* **Description of the task**:
Output the records starting at the line that contains "This screenshot has width=1568, height=745." and ending at the line that contains "I will coord(133,134)." as a Markdown table with the columns Row and Record line. Number each line in order, and leave out any blank lines.

** start of Supplied information **

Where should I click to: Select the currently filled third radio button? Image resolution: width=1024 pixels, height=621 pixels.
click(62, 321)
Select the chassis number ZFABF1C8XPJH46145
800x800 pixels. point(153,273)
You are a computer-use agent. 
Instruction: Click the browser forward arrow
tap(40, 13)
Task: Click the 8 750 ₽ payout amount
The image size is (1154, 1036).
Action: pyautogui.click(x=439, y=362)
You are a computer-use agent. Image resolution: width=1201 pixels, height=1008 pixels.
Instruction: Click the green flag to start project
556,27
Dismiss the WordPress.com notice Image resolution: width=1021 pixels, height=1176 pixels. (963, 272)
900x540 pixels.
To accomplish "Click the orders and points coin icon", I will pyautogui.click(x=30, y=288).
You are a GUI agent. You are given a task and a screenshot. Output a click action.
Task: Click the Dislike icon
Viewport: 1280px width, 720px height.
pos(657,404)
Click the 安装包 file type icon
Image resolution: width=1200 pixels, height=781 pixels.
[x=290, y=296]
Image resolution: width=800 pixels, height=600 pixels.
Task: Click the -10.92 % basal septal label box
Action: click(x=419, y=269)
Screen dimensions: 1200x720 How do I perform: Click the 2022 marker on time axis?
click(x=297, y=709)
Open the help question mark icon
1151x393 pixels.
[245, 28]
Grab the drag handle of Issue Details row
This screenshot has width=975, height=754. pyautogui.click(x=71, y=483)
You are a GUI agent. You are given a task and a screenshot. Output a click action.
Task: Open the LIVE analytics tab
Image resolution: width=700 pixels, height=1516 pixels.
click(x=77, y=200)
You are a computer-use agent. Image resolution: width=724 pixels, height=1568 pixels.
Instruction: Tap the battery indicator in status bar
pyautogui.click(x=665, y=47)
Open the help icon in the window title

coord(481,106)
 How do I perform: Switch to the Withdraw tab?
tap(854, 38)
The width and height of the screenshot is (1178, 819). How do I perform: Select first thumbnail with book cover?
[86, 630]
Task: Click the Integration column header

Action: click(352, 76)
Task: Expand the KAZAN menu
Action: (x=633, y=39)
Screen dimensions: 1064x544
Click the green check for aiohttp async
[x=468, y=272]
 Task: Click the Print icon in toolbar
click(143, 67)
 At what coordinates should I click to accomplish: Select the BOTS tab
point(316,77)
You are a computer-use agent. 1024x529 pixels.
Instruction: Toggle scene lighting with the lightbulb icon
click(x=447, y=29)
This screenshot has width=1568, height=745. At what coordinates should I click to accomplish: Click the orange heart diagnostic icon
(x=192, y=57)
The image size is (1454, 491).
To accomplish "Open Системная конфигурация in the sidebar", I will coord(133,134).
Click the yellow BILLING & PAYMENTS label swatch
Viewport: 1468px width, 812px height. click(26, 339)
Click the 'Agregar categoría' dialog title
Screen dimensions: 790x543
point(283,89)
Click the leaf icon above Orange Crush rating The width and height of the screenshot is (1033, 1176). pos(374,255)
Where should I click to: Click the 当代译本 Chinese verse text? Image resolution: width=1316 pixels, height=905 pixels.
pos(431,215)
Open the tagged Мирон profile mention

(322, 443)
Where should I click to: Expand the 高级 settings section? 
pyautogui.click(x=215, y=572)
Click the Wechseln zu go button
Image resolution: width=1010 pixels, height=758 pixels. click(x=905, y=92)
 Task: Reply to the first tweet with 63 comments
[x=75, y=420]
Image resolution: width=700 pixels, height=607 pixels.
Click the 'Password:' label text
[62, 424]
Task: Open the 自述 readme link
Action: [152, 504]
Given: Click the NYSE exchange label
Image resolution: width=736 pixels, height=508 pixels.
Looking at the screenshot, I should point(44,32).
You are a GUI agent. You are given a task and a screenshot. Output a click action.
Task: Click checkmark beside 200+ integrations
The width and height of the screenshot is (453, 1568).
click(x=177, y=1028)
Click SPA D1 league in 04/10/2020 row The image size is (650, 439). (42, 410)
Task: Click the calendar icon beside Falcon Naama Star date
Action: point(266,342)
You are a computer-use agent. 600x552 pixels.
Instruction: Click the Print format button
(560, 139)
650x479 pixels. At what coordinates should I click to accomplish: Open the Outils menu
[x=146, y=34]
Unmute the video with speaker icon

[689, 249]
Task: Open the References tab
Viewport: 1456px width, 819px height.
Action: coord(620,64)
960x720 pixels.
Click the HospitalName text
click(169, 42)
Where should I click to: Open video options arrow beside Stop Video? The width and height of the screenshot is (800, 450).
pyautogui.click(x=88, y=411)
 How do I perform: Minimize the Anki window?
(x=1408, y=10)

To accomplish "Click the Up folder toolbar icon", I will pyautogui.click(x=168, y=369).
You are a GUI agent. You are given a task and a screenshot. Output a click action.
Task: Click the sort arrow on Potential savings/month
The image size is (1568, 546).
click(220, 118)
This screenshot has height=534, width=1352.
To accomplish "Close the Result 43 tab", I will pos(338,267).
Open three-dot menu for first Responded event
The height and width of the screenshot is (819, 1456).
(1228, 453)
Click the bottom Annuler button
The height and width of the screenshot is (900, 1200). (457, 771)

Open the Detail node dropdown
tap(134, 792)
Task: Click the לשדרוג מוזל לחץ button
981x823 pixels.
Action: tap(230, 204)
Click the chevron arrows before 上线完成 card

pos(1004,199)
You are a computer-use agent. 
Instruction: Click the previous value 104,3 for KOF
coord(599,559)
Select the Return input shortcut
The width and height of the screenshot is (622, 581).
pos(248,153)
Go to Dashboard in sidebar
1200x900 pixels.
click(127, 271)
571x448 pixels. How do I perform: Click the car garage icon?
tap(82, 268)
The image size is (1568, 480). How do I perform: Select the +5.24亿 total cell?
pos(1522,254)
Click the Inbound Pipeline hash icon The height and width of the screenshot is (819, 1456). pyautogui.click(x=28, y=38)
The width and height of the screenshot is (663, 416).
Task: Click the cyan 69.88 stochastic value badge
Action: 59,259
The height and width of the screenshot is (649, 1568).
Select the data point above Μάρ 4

** end of Supplied information **

* **Solution to this task**:
| Row | Record line |
|---|---|
| 1 | This screenshot has width=1568, height=745. At what coordinates should I click to accomplish: Click the orange heart diagnostic icon |
| 2 | (x=192, y=57) |
| 3 | The image size is (1454, 491). |
| 4 | To accomplish "Open Системная конфигурация in the sidebar", I will coord(133,134). |